━━━ Page excerpt ━━━

Table 1. Institutional Context and Entrepreneurial Strategies
|
Institutional Context
|
Disunion Strategy
|
Union Strategy
|
Structural
Conditions
Size
Density
Connectivity
Formal differentiation
Cultural Conditions
Rules of exchange
Norms
Orientation |
Large
size
Sparse networks
Disconnected networks
Many formal boundaries
Competition
Opportunism, distrust
Individualist orientation |
Small
size
Dense networks
Integrated networks
Few formal boundaries
Cooperation
Reciprocity, trust
Collectivist orientation |
|
Nahapiet and Ghoshal (1998) argue that the 'firm' is a better
institutional setting than the market for the development
of high levels of social capital; because the firm is a 'social
community' (Kogut and Zander 1996: 503), it enjoys an 'organizational
advantage' over markets. However, some firms are organized
and operated as markets,' and some markets are organized and
operated as 'firms' (Eccles 1981; Eccles and White 1988; Stinchcombe
1985). Therefore, we make the bold assumption that the characteristics
of 'institutional context' can be specified in such a way
that they apply to both firms and markets. An advantage of
our approach is the generalization of the concepts of corporate
social capital across institutional levels that is,
within firms and between firms. The relationship between institutional
context and strategy is summarized in Table 1.
Structural Conditions
By structural conditions, we refer to the 'network configuration'
of an institutional context, consistent with Nahapiet and
Ghoshal's (1998) definition of the 'structural' dimension
of social capital. Standard network measures can be used to
represent a configuration. Nahapiet and Ghoshal (1998) propose
density, connectivity, and hierarchy. We substitute 'formal
differentiation' for hierarchy, because an organization can
be differentiated along three dimensions spatial, horizontal,
and vertical. Markets, too, are organized along these three
dimensions, as economic geographers have documented. Formal
divisions such as these, whether in firms or markets, create
structural holes. We add 'size,' since the number of social
actors influences the fragmentation of an institutional setting,
and along with it, the number and extent of structural holes.

━━━ Material provided ━━━

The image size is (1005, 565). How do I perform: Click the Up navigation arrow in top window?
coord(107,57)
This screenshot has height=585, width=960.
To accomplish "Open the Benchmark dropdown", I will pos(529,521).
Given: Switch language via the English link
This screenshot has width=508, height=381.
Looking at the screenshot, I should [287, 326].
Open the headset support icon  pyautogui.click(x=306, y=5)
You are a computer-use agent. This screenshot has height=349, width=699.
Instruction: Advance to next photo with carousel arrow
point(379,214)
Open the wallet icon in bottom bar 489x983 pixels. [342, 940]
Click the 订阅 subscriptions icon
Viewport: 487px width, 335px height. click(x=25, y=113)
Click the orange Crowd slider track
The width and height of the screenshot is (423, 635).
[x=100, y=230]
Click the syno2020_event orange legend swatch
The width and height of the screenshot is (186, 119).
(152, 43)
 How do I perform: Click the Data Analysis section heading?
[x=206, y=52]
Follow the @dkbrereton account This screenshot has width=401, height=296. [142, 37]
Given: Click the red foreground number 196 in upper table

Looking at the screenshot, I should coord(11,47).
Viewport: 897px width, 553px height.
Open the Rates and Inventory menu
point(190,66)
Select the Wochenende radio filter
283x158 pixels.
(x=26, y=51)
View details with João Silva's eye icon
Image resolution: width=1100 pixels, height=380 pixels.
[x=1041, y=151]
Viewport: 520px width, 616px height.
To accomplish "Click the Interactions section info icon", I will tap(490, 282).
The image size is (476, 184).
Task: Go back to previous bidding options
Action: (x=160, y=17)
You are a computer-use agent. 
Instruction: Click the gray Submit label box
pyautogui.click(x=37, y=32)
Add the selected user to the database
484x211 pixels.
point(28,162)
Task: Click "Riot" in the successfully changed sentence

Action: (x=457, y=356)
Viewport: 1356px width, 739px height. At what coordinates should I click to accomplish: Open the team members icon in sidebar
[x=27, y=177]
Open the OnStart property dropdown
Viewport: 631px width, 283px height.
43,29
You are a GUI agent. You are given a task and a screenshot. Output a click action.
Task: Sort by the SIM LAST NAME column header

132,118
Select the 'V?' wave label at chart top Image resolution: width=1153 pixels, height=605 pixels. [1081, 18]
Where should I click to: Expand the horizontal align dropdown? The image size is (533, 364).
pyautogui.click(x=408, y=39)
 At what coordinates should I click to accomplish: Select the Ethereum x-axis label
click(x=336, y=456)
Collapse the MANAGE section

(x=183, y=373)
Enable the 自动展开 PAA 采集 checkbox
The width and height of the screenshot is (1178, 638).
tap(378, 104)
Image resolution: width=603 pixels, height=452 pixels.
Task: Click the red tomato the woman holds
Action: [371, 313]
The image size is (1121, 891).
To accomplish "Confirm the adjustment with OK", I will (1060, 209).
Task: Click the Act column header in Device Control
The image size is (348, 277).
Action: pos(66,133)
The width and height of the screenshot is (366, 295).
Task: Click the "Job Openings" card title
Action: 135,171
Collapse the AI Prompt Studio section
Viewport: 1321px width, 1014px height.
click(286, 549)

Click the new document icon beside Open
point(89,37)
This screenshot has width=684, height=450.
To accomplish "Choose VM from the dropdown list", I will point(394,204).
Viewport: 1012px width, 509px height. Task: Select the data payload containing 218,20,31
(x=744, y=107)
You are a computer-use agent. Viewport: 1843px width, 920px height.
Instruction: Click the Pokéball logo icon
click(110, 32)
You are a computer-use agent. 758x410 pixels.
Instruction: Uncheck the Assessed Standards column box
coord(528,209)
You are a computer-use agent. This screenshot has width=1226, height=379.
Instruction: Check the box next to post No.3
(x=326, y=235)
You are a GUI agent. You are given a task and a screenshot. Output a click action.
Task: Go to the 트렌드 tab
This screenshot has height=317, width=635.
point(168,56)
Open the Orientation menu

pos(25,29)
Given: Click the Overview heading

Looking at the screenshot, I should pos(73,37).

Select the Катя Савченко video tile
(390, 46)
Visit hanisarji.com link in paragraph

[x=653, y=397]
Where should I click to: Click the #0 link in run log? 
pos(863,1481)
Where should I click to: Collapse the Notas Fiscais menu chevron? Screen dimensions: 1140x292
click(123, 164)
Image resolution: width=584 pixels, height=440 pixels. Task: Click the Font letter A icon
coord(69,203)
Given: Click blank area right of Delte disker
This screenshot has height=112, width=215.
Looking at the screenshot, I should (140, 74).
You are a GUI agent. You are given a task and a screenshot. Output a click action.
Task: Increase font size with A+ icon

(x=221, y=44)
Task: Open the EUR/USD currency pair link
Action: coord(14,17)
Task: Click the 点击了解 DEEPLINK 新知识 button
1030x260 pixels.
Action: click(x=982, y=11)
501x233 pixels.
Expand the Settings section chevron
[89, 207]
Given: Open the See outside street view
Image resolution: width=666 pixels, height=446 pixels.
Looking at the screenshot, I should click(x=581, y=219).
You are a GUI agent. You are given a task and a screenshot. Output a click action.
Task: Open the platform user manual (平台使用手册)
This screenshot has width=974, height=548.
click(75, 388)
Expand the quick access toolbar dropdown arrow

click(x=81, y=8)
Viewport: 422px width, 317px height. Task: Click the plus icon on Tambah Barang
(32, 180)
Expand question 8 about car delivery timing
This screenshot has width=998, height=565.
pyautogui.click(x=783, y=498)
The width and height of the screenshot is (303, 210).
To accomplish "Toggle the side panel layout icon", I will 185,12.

━━━

Task directions >> In the passage on institutional context and entrepreneurial strategies, what do the authors substitute for hierarchy among the structural conditions? The records are independent material and have no connection to the passage on institutional context and entrepreneurial strategies.

Finished answer >> They substitute formal differentiation for hierarchy.